→ What to produce
Repeat the lines of the entries below that start with the line containing "The height and width of the screenshot is (844, 1285)." and end with the line containing "Action: pyautogui.click(x=618, y=610)", including both.

→ Raw records
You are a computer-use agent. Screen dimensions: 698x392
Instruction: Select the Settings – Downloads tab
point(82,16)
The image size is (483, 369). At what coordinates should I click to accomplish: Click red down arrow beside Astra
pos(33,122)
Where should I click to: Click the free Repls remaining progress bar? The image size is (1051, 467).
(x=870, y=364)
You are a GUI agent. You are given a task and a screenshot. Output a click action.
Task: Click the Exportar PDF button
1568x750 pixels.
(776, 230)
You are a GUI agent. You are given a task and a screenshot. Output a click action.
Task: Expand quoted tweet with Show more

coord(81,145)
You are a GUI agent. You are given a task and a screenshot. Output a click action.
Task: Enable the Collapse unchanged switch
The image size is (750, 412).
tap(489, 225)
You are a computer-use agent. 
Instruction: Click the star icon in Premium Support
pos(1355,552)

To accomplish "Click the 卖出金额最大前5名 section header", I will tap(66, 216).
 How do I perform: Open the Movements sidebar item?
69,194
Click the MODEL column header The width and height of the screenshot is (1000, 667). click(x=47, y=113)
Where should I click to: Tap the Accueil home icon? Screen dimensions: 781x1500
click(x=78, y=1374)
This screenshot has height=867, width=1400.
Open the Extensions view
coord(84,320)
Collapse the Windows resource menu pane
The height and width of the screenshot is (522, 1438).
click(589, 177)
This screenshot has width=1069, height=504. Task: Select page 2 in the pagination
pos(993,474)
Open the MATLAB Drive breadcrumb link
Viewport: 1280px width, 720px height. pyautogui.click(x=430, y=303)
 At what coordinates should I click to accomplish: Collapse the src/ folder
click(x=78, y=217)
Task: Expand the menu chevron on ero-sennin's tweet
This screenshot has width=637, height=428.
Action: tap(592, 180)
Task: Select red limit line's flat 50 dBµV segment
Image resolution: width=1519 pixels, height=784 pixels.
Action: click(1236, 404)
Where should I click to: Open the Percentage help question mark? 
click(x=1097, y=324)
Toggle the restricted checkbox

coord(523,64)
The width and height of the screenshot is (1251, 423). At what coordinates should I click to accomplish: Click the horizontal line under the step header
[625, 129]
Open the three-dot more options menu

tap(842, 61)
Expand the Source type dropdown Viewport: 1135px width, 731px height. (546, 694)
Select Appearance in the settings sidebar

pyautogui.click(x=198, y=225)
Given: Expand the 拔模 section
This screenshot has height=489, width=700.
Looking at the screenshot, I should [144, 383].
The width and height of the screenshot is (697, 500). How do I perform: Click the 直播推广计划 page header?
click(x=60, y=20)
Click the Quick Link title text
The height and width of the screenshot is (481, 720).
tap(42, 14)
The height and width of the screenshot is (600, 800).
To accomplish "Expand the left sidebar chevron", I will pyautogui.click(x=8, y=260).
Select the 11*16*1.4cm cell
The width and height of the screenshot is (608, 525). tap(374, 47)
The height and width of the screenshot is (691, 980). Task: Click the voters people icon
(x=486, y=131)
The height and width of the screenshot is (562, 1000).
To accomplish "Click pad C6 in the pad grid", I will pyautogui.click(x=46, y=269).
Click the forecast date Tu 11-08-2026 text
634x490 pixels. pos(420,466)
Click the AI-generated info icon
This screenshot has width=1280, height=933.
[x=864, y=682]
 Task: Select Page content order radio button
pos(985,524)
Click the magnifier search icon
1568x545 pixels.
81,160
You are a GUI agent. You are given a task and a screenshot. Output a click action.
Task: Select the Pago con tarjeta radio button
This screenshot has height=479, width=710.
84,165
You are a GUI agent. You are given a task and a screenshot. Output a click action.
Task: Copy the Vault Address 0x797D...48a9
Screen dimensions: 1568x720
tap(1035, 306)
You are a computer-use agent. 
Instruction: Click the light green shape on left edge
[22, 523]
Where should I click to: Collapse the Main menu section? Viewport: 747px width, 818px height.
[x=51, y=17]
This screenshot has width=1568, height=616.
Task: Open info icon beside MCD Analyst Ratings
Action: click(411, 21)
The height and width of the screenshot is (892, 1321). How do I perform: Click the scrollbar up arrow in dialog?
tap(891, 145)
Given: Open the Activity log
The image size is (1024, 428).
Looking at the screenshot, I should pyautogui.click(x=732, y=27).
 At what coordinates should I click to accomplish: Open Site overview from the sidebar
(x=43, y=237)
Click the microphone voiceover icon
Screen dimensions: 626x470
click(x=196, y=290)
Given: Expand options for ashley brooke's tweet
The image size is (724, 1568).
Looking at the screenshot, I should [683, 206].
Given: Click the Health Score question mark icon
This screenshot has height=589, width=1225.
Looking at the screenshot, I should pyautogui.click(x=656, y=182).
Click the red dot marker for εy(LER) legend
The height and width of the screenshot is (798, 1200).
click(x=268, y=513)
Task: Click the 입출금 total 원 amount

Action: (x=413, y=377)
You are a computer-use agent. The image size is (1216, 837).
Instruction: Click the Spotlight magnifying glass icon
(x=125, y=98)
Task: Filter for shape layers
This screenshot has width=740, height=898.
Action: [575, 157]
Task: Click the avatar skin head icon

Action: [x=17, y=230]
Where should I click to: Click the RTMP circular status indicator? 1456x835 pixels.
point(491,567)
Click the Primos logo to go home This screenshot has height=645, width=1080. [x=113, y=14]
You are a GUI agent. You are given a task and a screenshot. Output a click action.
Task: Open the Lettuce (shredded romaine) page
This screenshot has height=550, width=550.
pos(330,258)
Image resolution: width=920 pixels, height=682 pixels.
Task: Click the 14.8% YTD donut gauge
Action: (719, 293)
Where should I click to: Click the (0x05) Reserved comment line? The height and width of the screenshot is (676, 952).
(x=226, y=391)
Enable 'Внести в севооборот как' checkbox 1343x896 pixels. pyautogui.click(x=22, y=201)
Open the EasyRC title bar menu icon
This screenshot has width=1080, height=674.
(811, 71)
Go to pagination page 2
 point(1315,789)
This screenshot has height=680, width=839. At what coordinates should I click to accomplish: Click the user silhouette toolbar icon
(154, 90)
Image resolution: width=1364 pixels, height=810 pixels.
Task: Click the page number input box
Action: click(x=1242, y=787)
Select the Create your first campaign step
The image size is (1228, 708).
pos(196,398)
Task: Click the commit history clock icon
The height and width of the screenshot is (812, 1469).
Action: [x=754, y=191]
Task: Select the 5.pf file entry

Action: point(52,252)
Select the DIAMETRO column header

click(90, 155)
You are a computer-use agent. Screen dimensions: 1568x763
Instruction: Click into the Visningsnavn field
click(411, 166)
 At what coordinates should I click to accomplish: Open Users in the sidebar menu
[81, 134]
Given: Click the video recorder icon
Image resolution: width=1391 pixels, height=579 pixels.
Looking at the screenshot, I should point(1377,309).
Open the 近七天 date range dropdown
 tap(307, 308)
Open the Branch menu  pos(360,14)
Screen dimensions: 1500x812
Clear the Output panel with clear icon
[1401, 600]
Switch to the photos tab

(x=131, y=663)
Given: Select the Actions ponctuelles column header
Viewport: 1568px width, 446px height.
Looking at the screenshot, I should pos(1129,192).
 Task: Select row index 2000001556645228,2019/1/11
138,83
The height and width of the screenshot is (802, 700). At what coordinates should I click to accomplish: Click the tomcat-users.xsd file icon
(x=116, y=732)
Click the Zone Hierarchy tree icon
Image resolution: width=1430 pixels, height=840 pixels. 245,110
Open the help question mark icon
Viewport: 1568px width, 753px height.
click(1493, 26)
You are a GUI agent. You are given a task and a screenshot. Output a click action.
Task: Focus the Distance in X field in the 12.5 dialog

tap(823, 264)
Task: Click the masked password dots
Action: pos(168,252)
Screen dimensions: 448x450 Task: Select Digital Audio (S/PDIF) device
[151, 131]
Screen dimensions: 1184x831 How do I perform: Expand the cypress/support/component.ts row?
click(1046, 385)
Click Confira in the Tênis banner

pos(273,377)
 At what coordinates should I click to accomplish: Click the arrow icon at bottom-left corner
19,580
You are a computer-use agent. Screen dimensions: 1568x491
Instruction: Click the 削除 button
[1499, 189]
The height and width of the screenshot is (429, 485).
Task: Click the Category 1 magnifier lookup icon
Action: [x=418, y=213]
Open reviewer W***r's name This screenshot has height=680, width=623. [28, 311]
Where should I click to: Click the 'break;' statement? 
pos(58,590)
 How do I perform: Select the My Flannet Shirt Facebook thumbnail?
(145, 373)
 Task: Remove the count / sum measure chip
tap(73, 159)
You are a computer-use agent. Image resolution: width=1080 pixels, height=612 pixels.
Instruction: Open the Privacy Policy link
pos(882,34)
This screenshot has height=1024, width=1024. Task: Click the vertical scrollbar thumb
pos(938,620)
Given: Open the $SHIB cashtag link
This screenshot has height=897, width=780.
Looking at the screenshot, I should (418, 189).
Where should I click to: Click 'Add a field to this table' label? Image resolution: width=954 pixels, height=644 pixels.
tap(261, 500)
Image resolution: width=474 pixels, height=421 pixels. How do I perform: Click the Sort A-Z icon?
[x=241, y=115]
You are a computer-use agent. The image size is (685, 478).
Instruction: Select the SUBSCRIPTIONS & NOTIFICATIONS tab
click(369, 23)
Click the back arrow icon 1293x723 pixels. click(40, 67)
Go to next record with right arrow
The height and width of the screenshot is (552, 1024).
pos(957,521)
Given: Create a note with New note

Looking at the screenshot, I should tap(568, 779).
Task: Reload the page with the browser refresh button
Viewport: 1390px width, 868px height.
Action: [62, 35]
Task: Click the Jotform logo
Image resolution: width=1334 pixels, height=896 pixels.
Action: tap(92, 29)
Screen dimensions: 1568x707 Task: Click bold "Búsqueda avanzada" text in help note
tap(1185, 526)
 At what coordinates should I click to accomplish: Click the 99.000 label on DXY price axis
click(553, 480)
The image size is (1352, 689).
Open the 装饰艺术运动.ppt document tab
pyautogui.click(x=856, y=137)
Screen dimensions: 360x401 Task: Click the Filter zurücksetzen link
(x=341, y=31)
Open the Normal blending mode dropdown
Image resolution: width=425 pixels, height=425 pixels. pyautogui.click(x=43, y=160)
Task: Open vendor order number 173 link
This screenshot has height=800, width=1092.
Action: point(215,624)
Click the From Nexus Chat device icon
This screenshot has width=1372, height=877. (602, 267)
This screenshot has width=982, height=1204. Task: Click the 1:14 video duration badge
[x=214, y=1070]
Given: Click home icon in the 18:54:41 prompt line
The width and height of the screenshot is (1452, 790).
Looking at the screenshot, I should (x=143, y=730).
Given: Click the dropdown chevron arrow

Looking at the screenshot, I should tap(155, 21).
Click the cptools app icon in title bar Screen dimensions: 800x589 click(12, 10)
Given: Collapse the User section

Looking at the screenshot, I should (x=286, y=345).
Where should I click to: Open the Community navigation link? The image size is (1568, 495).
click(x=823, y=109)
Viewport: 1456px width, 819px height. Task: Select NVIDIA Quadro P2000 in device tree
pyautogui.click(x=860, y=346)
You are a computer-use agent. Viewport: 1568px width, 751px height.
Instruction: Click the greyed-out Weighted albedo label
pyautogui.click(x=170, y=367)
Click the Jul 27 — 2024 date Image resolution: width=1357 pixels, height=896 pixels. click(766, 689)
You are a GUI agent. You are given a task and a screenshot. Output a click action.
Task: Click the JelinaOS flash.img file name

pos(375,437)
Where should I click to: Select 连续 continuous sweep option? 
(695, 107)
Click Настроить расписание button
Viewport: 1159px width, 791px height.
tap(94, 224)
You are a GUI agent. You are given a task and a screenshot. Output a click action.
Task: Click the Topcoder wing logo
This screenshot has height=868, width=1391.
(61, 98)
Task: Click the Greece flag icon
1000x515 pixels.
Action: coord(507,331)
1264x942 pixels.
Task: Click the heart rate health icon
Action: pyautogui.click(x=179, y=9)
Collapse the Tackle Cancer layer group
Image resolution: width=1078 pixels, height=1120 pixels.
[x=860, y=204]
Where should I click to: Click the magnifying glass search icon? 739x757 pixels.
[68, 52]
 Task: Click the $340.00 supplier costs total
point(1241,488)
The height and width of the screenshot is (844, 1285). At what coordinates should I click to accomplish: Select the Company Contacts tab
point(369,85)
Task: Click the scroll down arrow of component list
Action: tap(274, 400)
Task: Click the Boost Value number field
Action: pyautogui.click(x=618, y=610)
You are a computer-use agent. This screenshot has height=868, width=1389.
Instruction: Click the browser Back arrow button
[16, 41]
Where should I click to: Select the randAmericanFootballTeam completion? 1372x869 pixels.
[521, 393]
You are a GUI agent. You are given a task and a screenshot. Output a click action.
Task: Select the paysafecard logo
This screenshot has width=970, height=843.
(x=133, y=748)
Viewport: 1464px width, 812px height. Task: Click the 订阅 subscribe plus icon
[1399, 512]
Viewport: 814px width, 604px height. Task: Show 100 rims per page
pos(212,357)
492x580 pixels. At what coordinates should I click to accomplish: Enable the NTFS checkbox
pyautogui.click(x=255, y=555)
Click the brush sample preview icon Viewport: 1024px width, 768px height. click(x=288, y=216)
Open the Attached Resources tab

→ Task response
The height and width of the screenshot is (844, 1285). At what coordinates should I click to accomplish: Select the Company Contacts tab
point(369,85)
Task: Click the scroll down arrow of component list
Action: tap(274, 400)
Task: Click the Boost Value number field
Action: pyautogui.click(x=618, y=610)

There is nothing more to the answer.